** Opening Recorded information block **
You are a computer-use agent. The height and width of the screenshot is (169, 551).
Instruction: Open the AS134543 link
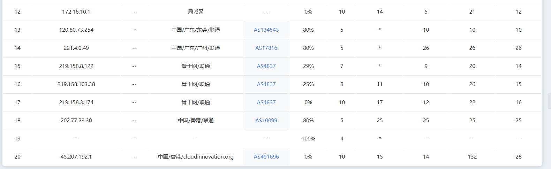pos(266,30)
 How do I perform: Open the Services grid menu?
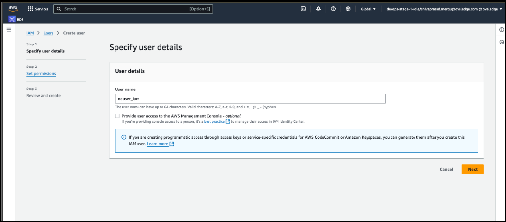coord(38,9)
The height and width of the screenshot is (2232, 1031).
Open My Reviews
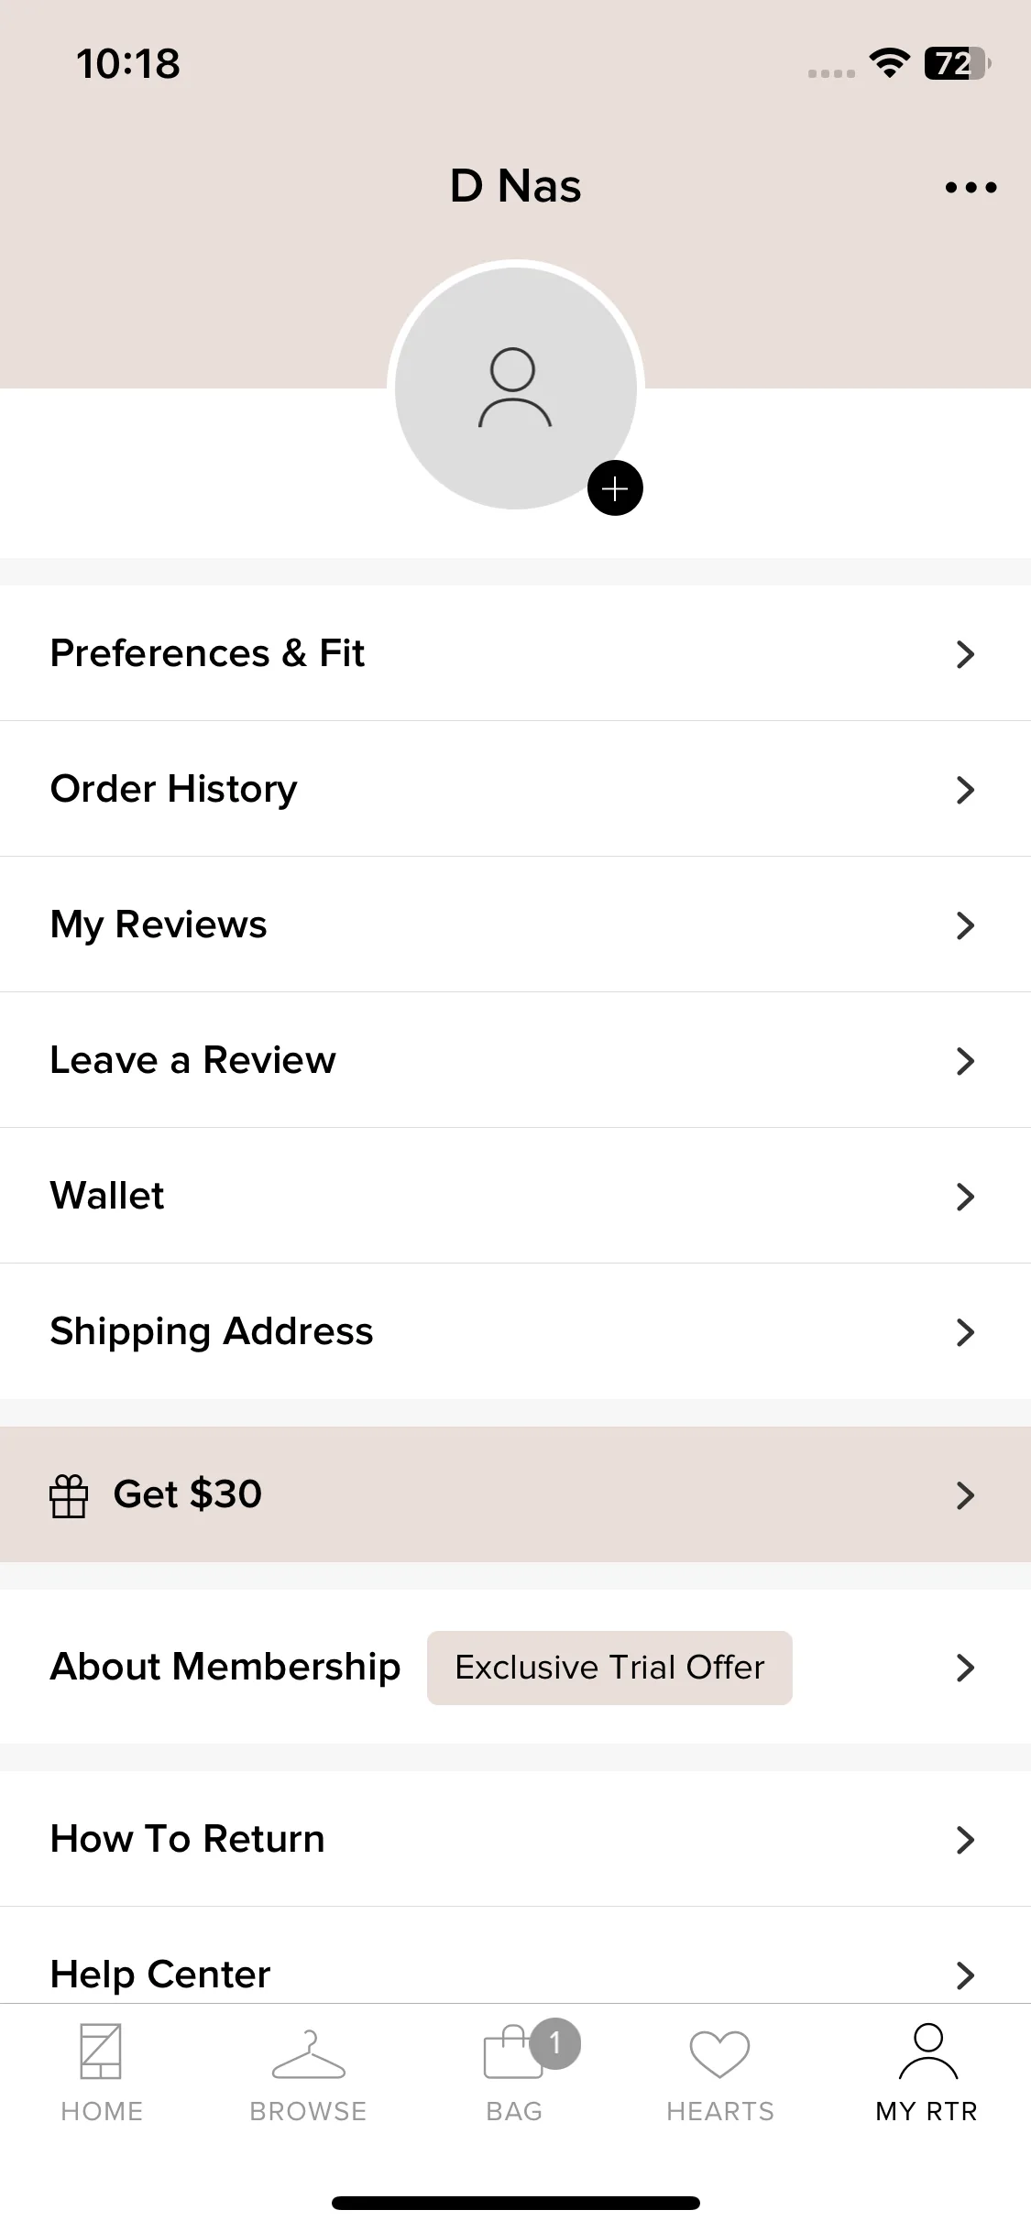[x=515, y=925]
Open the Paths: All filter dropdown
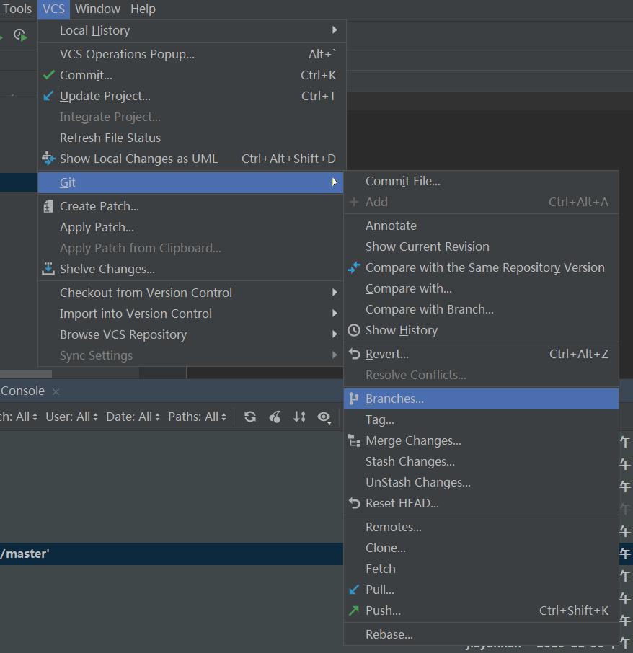Image resolution: width=633 pixels, height=653 pixels. click(197, 417)
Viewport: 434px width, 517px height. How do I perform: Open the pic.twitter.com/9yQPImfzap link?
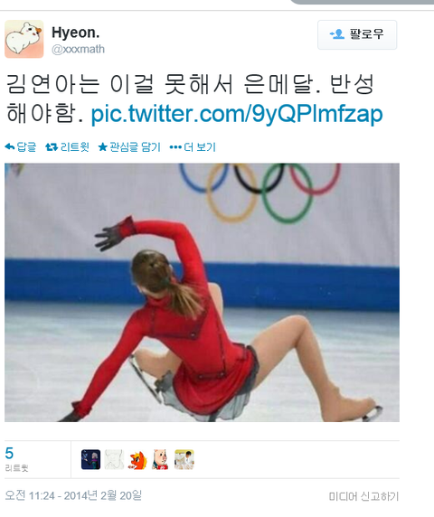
** Closing Recorded information block **
§ Your goal:
Return only what lies between the line containing "Open the Paths: All filter dropdown" and the last line of the listing, those two lines included, exactly as written and with no pictures.

§ Expected answer:
Open the Paths: All filter dropdown
Image resolution: width=633 pixels, height=653 pixels. click(197, 417)
Viewport: 434px width, 517px height. How do I perform: Open the pic.twitter.com/9yQPImfzap link?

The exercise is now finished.